24. İkinci olarak hükmün tek veya belirleyici ölçüde başvurucunun duruşmada fiziken sorgulama imkânına sahip olmadığı bir tanık tarafından verilen ifadeye dayalı olup olmadığı ortaya çıkarılmalıdır. Yargıtayın ardışık aramaların tek başına delil olarak kabulüyle ilgili belirlediği standartlar gözetildiğinde (bkz. §§ 15-18) mahkûmiyete esas alınan tanık beyanının tek olmasa da belirleyici nitelikte olduğu anlaşılmıştır.
25. Duruşma devresinde başvurucuya olayları kendi bakış açısına göre anlatma ve delillerini sunma imkânı tanınmıştır. Öte yandan mahkûmiyet kararında duruşmada fiziken sorgulanmamış tanığın beyanı dışında ardışık arama gibi başka delillere de dayanılmıştır. Bunlara ek olarak başvurucu, ses ve görüntü nakli yoluyla da olsa tanığı sorgulamış; tanığın sorulara verdiği cevaplar hakkında kişisel izlenim edinme fırsatı elde etmiş; dahası tanığın sorular karşısından gösterdiği reaksiyonlar konusunda Mahkemenin dikkatini çekme imkânı da bulmuştur. Mahkeme de tanık beyanda bulunurken gösterdiği reaksiyonlarla ilgili olarak izlenim edinmiştir. Sonuç olarak beyanları belirleyici ölçüde hükme esas alınan tanığın duruşmada fiziken hazır edilememesi sebebiyle savunmanın karşılaştığı zorlukları telafi edecek karşı dengeleyici güvencelerin yargılamada sağlandığı anlaşılmıştır. Bu bağlamda tanıkların duruşmada fiziken dinlenmesi yerine SEGBİS yoluyla dinlenmesinin bir bütün olarak yargılamanın hakkaniyetini zedelemediği görülmüştür.

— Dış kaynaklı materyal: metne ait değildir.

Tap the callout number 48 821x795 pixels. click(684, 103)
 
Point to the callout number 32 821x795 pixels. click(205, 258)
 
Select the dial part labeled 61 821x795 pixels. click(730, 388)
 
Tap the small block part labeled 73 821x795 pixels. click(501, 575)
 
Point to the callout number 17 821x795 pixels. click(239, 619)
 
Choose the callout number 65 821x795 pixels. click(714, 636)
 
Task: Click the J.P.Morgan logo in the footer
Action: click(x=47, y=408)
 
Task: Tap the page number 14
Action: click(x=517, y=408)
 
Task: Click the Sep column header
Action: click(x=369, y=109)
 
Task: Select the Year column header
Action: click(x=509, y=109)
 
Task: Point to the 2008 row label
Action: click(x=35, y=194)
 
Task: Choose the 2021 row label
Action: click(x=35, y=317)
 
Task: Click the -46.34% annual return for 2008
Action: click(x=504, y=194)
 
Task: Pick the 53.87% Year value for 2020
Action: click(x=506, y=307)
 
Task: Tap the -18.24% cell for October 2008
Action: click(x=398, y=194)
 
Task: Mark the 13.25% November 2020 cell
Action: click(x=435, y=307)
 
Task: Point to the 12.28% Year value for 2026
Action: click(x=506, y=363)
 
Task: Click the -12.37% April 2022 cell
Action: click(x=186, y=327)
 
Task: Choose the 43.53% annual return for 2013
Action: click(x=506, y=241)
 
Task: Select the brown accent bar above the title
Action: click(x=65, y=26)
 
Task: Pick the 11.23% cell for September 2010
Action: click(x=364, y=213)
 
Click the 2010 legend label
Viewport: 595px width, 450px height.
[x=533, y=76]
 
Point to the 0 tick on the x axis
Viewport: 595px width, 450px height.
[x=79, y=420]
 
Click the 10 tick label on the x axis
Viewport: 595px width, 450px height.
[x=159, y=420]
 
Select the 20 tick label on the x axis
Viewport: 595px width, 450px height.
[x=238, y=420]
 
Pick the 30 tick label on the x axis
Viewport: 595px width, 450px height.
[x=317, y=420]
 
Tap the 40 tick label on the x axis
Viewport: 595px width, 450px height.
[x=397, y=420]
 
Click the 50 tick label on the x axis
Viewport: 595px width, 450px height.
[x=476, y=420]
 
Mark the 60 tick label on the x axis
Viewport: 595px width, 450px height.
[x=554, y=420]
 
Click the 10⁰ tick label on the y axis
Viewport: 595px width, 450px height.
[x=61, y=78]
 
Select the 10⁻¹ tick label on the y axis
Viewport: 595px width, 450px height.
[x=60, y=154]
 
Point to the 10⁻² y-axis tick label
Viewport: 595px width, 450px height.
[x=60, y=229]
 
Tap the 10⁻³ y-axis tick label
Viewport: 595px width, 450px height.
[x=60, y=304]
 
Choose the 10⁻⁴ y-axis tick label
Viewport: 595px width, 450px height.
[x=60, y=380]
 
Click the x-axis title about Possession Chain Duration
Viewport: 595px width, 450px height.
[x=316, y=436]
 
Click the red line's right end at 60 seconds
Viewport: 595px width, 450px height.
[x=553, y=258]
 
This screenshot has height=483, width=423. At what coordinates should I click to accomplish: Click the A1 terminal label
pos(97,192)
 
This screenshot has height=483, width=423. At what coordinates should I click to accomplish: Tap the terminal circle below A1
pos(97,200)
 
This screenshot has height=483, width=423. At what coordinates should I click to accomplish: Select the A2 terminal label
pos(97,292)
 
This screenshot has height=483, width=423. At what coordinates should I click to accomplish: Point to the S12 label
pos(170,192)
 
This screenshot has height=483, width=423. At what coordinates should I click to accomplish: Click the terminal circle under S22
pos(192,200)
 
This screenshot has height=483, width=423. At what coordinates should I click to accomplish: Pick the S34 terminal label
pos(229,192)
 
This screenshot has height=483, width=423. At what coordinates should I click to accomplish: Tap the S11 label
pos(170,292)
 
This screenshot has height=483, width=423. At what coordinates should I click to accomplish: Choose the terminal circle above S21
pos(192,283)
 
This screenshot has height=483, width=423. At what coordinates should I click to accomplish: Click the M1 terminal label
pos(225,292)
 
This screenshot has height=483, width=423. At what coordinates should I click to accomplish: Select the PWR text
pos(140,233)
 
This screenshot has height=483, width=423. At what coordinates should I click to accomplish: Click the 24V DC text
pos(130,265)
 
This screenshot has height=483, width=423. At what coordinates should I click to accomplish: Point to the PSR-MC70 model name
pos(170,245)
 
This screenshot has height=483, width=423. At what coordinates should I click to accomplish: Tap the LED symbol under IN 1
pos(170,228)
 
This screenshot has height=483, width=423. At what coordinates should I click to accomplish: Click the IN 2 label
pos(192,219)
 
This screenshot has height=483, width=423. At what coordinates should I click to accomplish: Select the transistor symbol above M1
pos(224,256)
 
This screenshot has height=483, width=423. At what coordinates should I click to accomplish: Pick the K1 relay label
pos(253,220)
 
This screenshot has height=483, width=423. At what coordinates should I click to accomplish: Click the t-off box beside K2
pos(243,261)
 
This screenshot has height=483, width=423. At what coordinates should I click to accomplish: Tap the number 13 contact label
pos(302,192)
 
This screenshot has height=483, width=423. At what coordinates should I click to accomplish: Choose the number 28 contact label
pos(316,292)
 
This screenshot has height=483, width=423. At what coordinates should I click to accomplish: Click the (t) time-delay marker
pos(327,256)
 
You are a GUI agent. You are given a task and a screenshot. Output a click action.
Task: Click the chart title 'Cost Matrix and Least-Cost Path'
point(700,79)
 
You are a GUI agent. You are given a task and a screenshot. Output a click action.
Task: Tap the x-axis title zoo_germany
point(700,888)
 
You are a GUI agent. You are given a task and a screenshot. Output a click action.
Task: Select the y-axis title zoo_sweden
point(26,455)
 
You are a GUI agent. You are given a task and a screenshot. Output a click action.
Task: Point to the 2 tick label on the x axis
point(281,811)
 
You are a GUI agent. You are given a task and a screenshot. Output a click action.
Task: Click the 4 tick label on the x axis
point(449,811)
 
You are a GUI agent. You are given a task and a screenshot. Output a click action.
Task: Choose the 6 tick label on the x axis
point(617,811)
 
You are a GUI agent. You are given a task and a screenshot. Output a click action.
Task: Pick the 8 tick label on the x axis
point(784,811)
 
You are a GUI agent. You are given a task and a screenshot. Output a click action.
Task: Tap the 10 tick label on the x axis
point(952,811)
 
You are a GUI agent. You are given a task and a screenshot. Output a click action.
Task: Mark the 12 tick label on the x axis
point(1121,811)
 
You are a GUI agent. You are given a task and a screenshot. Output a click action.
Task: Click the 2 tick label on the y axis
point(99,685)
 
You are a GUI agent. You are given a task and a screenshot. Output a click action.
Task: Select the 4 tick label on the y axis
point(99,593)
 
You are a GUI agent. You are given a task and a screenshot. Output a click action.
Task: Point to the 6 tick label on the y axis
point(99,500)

26. Açıklanan gerekçelerle başvurunun açıkça dayanaktan yoksun olması nedeniyle kabul edilemez olduğuna karar verilmesi gerekir.
III. HÜKÜM
Açıklanan gerekçelerle;
A. Kamuya açık belgelerde başvurucunun kimliğinin gizli tutulması talebinin KABULÜNE,
B. Tanık sorgulama hakkının ihlal edildiğine ilişkin iddianın açıkça dayanaktan yoksun olması nedeniyle KABUL EDİLEMEZ OLDUĞUNA,
C. 12/1/2011 tarihli ve 6100 sayılı Hukuk Muhakemeleri Kanunu’nun 339. maddesinin (2) numaralı fıkrası uyarınca tahsil edilmesi mağduriyetine neden olacağından adli yardım talebi kabul edilen başvurucunun yargılama giderlerini ödemekten TAMAMEN MUAF TUTULMASINA 6/3/2024 tarihinde OYBİRLİĞİYLE karar verildi.